-------- RECORDS PROVIDED

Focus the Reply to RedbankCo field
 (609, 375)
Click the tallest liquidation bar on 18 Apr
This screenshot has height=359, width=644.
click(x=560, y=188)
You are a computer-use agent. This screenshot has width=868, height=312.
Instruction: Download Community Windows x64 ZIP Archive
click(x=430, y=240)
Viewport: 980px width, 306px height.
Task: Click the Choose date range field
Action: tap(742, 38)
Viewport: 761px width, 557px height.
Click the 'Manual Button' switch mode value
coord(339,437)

----------------
-------- RECORDS PROVIDED

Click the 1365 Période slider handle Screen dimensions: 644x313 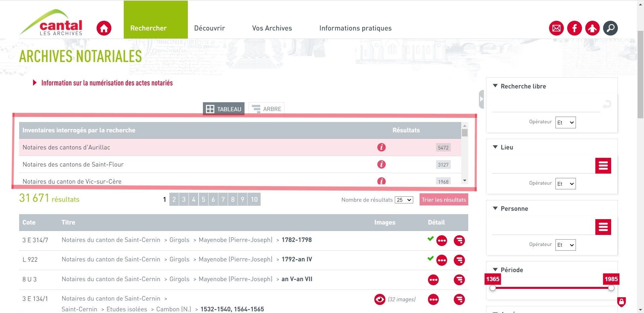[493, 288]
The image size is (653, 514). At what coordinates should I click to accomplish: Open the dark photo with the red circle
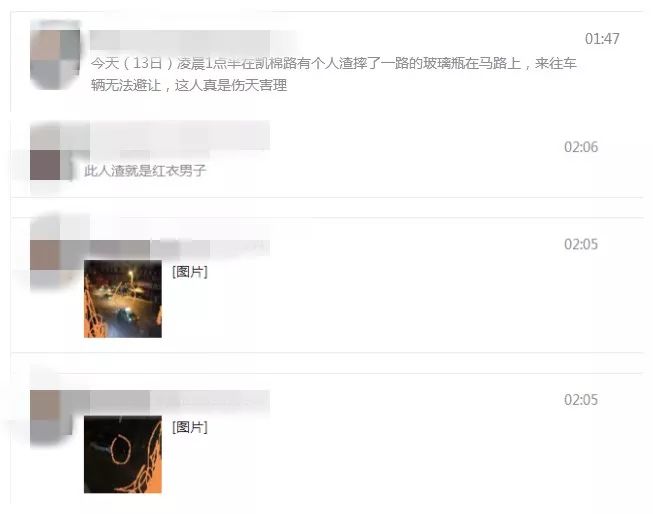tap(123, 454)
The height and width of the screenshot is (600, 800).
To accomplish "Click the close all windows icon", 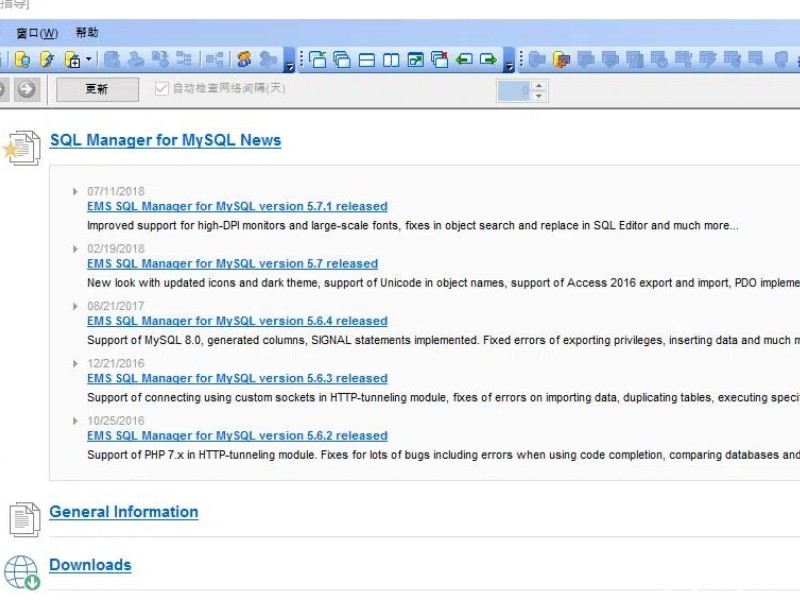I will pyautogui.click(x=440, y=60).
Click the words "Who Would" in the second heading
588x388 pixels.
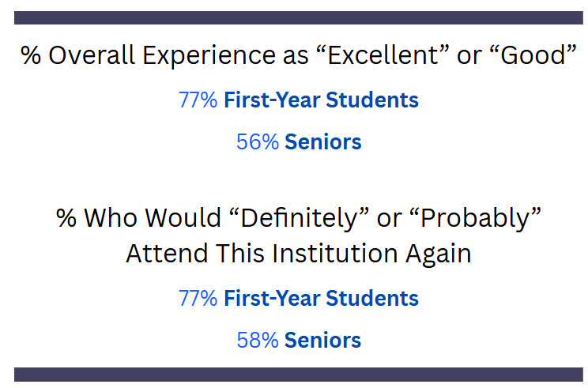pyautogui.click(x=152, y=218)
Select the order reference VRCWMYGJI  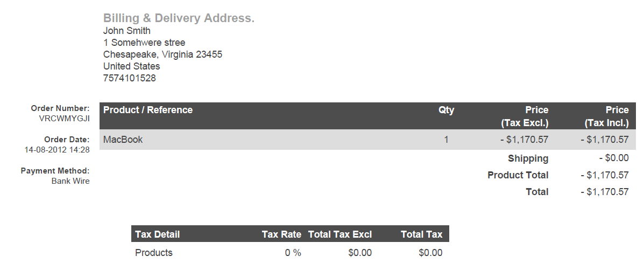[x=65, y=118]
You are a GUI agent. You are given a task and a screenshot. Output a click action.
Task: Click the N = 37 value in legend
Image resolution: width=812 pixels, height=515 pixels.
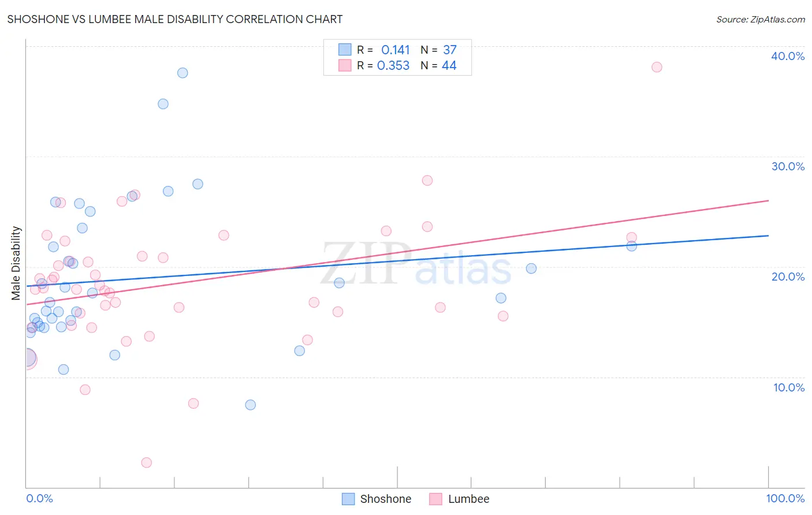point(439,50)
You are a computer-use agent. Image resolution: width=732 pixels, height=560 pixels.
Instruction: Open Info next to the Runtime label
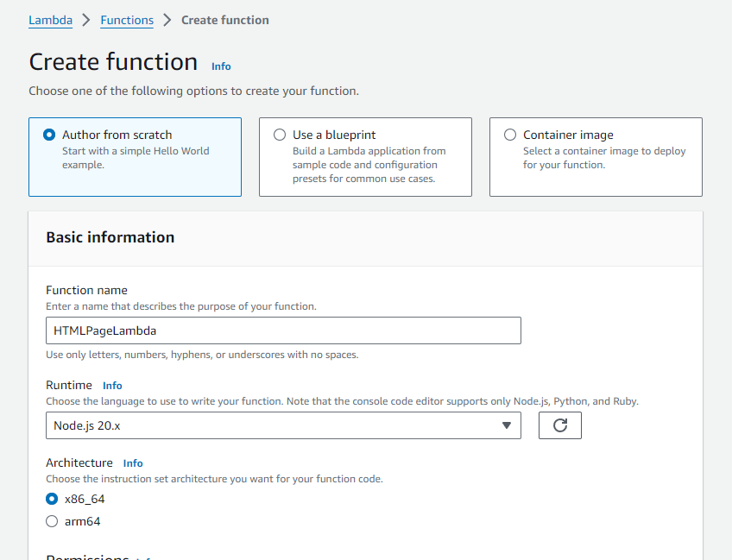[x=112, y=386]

----------------

Copy each line of the listing in which the word "computer" can be found.

● **ANSWER TO THE PROBLEM**:
You are a computer-use agent. This screenshot has width=868, height=312.
You are a computer-use agent. Image resolution: width=732 pixels, height=560 pixels.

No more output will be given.